Des origines à nos joursHaut de page

Préhistoire. Les premières traces de civilisation dans la péninsule Ibérique remonte au paléolithique inférieur, comme en témoigne le site archéologique d'Atapuerca dans la province de Burgos, classé au patrimoine mondial de l'Unesco, où ont été découverts des fossiles datant de plus d'un million d'années.

De l'époque du paléolithique supérieur (environ 15 000 ans avant notre ère), les plus importants vestiges se trouvent au nord de l'Espagne dans les grottes d'Altamira et sur les bords méditerranéens de la péninsule Ibérique.

Les premiers colonisateurs. A partir du IIIe millénaire av. J.-C., les peuples ibères - dont l'origine est incertaine - s'installent dans la péninsule. L'arrivée des Celtes par le nord, communément datée de la première moitié du IIe millénaire av.

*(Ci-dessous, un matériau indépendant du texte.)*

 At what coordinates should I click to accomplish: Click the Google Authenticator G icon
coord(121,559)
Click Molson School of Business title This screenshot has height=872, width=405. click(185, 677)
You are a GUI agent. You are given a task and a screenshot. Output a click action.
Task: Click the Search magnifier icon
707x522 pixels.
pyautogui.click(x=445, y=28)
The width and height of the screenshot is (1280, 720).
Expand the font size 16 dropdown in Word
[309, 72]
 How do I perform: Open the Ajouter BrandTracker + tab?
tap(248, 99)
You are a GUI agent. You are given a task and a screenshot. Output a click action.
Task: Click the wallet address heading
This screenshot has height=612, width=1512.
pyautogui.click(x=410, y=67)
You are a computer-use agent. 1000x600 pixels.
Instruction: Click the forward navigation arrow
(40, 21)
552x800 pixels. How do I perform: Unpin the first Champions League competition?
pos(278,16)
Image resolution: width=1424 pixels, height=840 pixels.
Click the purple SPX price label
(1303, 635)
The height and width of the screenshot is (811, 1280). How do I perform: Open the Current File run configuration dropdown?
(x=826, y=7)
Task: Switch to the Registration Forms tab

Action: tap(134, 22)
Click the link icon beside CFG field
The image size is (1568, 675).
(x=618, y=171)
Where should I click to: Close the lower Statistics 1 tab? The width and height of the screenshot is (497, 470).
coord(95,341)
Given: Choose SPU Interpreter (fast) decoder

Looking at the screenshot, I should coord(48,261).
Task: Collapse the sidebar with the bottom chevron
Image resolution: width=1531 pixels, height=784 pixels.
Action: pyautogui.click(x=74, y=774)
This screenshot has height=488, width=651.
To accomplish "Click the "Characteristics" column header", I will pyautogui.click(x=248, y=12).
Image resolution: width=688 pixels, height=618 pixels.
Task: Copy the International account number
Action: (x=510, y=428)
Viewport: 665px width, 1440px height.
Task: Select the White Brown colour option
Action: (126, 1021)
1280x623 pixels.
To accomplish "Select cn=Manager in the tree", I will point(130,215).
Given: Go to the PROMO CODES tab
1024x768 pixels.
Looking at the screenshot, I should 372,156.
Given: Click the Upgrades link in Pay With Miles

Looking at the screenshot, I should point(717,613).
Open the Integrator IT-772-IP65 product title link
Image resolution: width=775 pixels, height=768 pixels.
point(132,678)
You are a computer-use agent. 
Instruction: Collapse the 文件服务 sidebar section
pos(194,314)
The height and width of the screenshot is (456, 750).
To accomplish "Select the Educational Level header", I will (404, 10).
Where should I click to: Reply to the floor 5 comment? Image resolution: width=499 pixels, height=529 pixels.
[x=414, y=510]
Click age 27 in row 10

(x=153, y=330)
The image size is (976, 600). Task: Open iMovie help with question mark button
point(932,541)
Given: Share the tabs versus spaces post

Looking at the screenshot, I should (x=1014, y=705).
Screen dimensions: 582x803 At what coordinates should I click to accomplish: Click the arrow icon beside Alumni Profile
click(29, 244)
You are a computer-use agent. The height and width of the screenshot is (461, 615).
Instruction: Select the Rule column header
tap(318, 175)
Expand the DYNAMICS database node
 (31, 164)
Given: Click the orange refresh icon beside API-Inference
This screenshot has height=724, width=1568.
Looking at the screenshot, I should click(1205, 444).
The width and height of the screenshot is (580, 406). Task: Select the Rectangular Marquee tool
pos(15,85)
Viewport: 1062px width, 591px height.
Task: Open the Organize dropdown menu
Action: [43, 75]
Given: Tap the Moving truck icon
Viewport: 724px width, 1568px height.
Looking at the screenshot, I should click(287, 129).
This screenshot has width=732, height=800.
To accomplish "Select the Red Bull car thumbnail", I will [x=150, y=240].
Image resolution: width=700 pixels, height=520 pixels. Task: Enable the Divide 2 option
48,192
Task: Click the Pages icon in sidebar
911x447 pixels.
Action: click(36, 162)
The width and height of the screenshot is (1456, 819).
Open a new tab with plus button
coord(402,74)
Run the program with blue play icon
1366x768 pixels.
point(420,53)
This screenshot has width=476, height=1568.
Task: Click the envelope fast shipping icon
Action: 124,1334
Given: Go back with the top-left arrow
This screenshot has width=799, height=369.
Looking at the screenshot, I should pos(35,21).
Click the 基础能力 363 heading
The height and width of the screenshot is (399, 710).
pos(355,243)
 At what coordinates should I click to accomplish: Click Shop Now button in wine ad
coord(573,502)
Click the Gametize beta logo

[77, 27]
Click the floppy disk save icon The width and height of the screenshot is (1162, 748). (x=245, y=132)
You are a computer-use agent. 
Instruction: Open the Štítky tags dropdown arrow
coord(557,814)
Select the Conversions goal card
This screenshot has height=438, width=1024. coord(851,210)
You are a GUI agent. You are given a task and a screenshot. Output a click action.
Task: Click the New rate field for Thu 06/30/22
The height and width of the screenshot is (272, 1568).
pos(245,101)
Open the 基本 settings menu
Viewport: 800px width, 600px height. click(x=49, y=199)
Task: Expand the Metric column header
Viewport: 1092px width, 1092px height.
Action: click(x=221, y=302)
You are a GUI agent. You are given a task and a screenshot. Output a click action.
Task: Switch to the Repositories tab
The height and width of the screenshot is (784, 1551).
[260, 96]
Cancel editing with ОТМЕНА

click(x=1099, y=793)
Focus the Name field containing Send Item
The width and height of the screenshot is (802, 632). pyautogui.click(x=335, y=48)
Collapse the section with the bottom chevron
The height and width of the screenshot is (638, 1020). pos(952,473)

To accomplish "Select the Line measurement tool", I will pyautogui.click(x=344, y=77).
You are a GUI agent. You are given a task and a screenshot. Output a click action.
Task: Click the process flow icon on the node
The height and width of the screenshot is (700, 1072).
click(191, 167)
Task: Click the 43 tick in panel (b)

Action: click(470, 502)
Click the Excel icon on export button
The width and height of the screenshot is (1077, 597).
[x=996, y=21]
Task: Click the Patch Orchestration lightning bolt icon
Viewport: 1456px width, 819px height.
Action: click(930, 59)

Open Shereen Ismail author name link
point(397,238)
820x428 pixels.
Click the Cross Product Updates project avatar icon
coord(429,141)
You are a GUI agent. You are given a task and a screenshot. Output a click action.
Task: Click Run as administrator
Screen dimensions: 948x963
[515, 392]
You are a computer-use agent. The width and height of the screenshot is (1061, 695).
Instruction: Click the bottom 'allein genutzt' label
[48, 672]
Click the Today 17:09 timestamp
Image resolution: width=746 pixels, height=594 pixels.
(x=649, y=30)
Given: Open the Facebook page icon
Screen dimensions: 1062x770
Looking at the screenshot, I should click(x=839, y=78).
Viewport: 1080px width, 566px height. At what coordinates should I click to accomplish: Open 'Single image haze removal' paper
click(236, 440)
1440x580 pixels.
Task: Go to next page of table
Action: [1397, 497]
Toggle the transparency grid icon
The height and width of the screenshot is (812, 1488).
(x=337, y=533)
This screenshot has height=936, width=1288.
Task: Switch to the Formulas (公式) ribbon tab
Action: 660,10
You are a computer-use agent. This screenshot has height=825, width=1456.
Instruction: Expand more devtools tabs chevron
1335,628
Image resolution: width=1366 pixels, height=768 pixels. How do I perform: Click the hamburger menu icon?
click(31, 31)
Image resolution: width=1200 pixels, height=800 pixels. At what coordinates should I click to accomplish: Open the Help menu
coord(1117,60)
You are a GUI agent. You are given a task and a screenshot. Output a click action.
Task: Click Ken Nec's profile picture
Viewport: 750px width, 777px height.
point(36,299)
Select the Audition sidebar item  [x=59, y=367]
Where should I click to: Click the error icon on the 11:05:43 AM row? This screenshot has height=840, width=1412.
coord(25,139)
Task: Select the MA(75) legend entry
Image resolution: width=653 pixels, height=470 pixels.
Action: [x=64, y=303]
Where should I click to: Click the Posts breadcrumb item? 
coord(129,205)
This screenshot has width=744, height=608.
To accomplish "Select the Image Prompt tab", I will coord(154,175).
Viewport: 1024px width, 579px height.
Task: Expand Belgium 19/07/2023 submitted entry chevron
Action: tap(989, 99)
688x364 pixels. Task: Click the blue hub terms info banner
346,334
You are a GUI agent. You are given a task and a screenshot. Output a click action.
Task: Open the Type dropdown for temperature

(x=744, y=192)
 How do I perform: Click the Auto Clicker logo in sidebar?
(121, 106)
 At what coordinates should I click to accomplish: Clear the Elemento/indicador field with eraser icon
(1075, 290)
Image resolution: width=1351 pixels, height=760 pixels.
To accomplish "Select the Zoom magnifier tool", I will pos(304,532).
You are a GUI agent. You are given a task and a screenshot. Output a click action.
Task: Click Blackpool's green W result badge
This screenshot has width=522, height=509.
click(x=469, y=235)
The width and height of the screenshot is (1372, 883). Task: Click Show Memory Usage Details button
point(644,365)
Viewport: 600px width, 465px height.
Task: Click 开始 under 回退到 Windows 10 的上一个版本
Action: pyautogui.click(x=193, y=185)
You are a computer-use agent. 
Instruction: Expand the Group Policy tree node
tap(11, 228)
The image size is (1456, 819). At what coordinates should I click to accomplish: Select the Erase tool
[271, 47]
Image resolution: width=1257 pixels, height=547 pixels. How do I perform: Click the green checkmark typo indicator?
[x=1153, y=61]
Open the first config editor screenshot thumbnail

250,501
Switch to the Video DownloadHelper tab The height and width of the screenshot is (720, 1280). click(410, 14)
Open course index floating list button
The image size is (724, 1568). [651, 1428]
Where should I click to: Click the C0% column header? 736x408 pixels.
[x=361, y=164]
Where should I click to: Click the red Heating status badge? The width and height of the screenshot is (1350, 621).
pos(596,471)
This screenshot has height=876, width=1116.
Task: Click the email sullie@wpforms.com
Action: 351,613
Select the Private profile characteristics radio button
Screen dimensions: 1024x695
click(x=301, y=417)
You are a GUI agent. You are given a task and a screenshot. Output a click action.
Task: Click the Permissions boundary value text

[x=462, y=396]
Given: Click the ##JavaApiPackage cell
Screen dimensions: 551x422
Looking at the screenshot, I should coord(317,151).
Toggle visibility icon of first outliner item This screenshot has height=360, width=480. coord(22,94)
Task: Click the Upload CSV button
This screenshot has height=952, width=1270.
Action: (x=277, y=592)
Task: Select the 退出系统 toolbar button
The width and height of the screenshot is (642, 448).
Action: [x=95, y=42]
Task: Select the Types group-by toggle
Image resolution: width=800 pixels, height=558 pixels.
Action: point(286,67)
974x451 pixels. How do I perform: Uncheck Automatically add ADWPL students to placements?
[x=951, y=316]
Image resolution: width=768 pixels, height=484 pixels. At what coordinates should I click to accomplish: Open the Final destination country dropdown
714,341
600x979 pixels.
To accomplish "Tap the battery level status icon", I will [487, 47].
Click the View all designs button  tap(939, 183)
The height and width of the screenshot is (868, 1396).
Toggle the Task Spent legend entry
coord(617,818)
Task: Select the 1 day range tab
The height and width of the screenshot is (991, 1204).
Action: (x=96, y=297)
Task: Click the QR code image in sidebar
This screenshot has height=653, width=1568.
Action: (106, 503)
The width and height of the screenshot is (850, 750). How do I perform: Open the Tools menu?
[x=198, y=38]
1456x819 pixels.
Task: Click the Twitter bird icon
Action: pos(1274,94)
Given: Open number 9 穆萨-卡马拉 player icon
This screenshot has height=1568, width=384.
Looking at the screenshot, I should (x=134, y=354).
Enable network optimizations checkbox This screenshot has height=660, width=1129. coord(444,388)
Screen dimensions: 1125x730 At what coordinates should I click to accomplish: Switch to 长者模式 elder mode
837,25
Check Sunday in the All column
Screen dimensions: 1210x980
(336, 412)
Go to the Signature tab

J.-C., entraîne un métissage de la population. Les peuples vivant dans le centre et l'ouest de la péninsule Ibérique sont ainsi appelés " Celtibères ". Durant cette période, les progrès techniques permettent le travail du cuivre, du bronze et de la céramique, attirant les commerçants phéniciens et carthaginois qui s'installent au sud de la péninsule, tandis que les Grecs fondent des comptoirs au nord-est.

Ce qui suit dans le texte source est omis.